• Exercise A
For each statement about the passage on Zimbabwe's school curriculum, say whether it agrees with the text, answering yes or no and quoting the deciding words: (i) the reading and writing Freire speaks of means technical literacy; (ii) the 20 percent who make it are described as the exception; (iii) the Freire quotation is dated 1972.
• Exercise B
Carry on the passage on Zimbabwe's school curriculum, writing what would come after its final sentence.

As normal Zimbabweans our children cannot be at peace with such curriculum so they cannot excel in it.
The 20 percent who make it are more the exception, but since it is not normal to excel in something so inimical to one’s self, they probably do so at great cost to themselves, something probably breaks in the process, something precious is sacrificed in the process.
Thus the oppressed cry:
“I want to learn to read and write so that I can stop being the shadow of other people, no longer part of the mass, but one of the people.” – (Freire: 1972).
The reading and writing Freire is talking of does not refer to technical literacy, but to the ability to know who you are and how you relate to the world as a pre-requisite to taking charge of one’s destiny.
To be no longer part of the mass is to be a decisive force in one’s life, to be a subject, not an object to be acted upon. You cannot be said to be literate when your own identity is elusive to you, and it is others who write on the slate of your life and your fate is designed, executed and sealed by others.
This is what the children of Zimbabwe are protesting, it is the literacy they will not acquire, it is the derangement they will not appease.
They do not wish to be experts at living in the shadow of other people. If it shall not be honoured that they are Zimbabwean, then they shall not dignify the charade.
If it shall not be honoured that they are heirs to a great and magnificent history, then they shall not be billboards on which the history of others is advertised, on which the achievements of others are lauded, on which the destiny of others is magnified while their own is shredded or put in the dumpsters and thrown away.

• Given entries
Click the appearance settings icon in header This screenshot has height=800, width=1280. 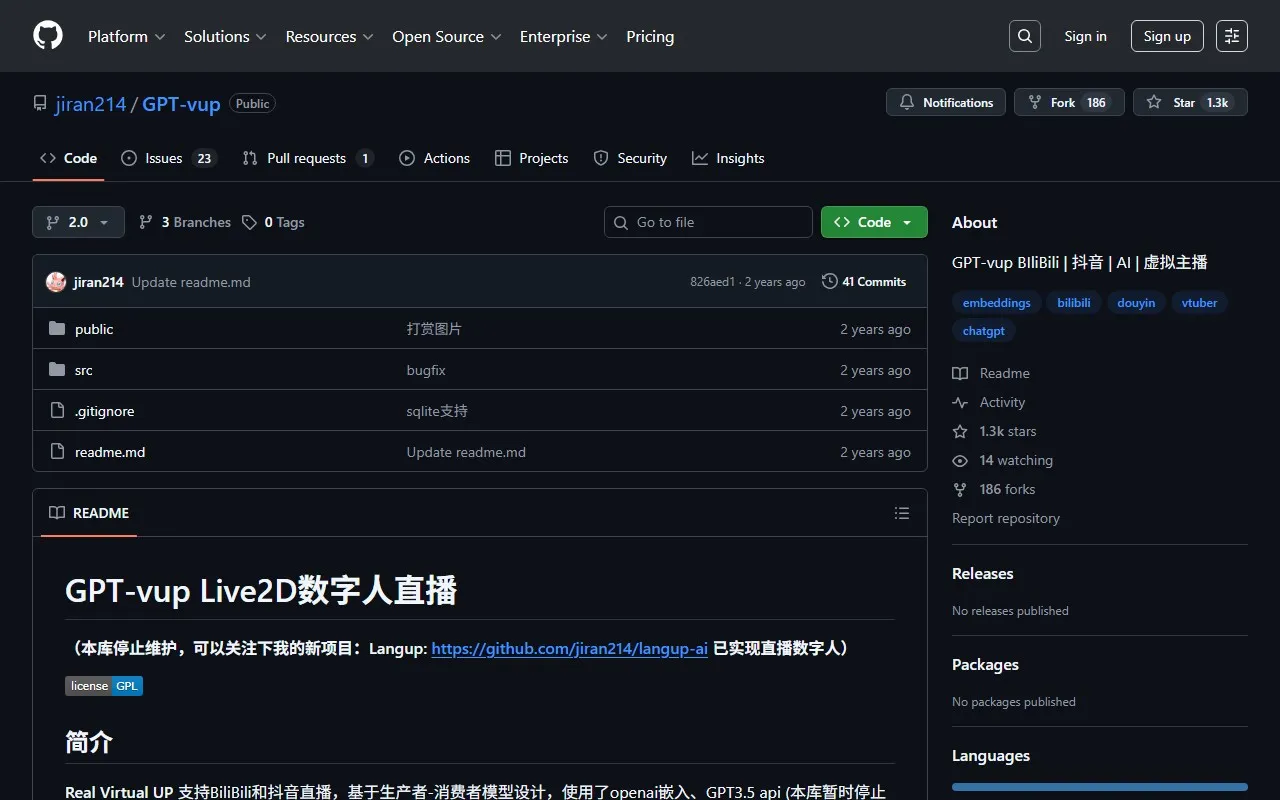tap(1232, 36)
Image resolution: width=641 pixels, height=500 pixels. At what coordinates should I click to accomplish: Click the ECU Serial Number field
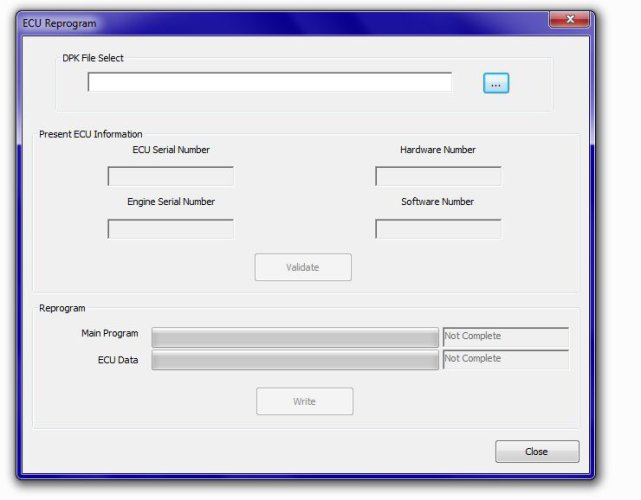pos(170,177)
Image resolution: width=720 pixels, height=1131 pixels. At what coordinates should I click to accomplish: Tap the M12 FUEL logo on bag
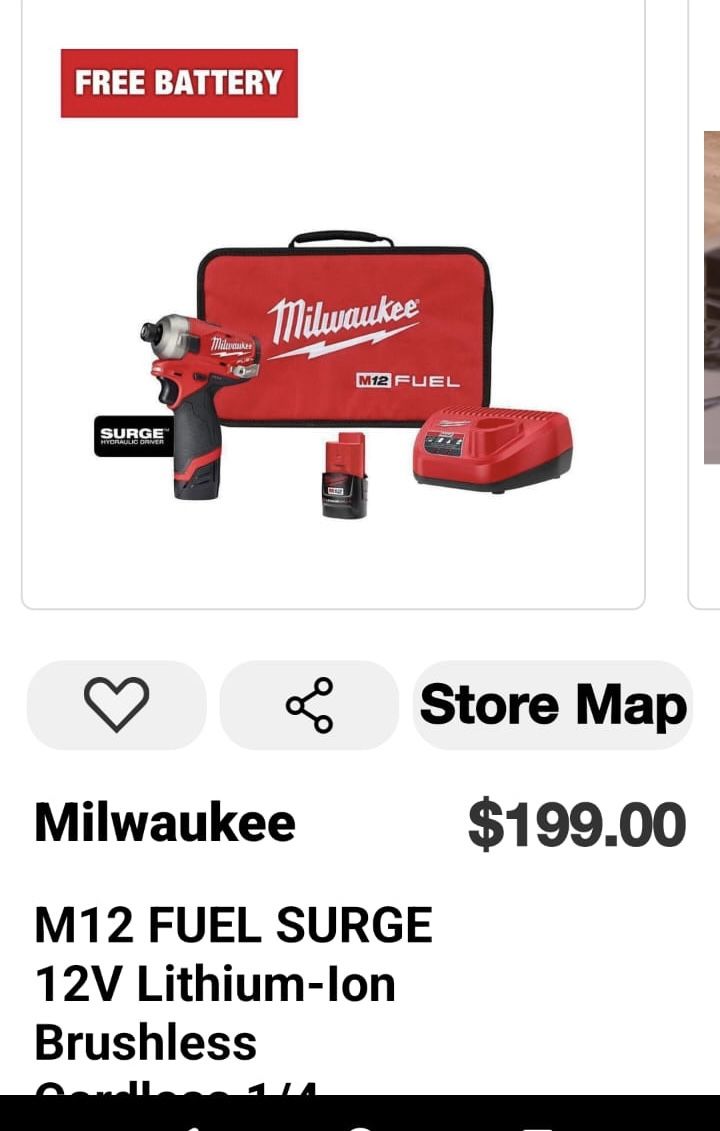coord(408,380)
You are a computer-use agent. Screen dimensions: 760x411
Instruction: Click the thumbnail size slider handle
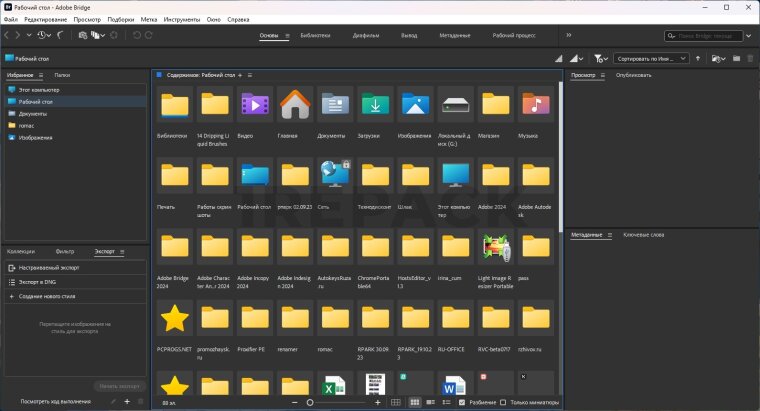310,402
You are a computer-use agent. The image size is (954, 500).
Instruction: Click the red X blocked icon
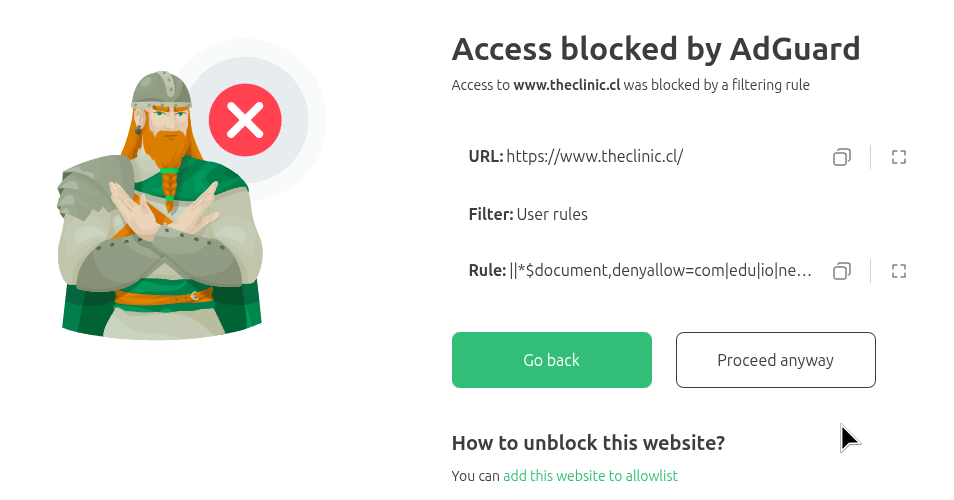click(245, 121)
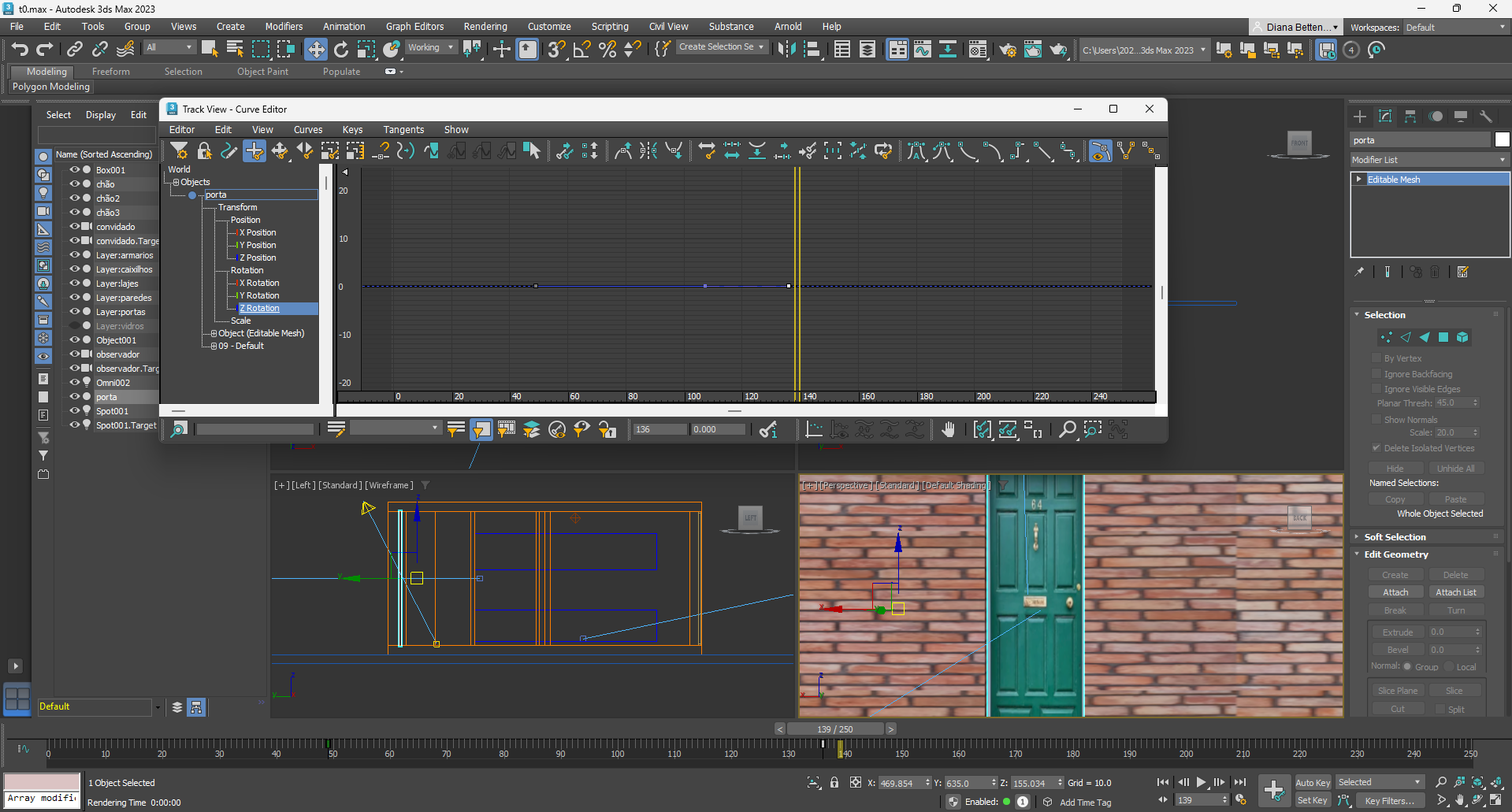Viewport: 1512px width, 812px height.
Task: Expand the Soft Selection rollout
Action: 1395,537
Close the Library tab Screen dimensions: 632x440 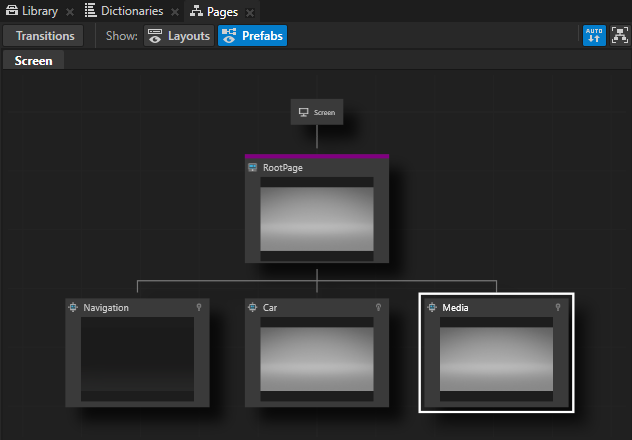point(70,12)

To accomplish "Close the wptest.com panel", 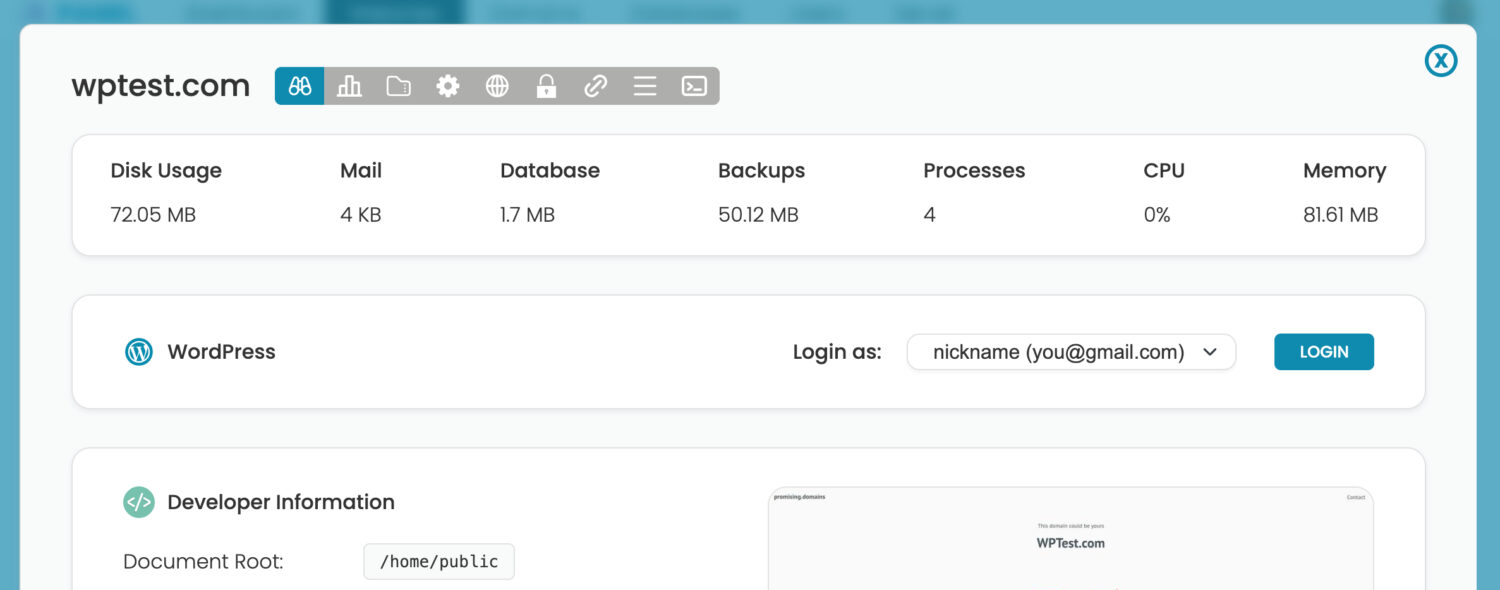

• Final answer A
(i) No: "does not refer to technical literacy"
(ii) Yes: "The 20 percent who make it are more the exception"
(iii) Yes: "(Freire: 1972)"

• Final answer B
It is particularly painful for these heirs of this precious land to walk in the shadow of their arch enemies, those who for the last 115 years have sworn that Zimbabweans are not a people apart from the wildlife, the flaura and fauna.
They refuse to be put through the trauma that their forefathers have already suffered, what their compatriots rejected and abandoned.
In this endeavour, no-one can win against these children, against Zimbabwe, because history is against whoever this might be.
It has defined these children as products of a great moment, they are Zimbabweans, and this is engraved in their DNA.
The same DNA that fought the heroic battle of Chinhoyi, the same DNA that drove thousands of Zimbabwe’s children to brave unknown forests and flooded rivers to get to Mozambique and Zambia in the quest to train as freedom fighters so that they could come back to Zimbabwe to fight and drive out the bandits from England who had stolen their land. One of these thousands, John Mbaira tells of his journey from Gokwe to Zambia:
“That consciousness made me to directly foot from Gokwe to Zambia.
“Footing from Gokwe to Zambia is not a joke.
“It’s more than painful and it needs more than determination.
“Thinking of it makes me cry.
“I will never forget about it.
“So I went to the struggle with the full aim and knowing that life was not as easy as one might have guessed.
“What I wanted was to get trained and become a freedom fighter.
“Surely I was physically young, but mentally mature.” – (Schools in the Struggle:1991).This is what Zimbabwe’s children are capable of.
They have an indomitable will, they are achievers who are willing to pay the ultimate price for what they believe and want.
Five Ordinary Levels are paltry to such greatness of mind and spirit.
Dr Mahamba is a war veteran and holds a PhD from Havard University. She is currently doing consultancy work.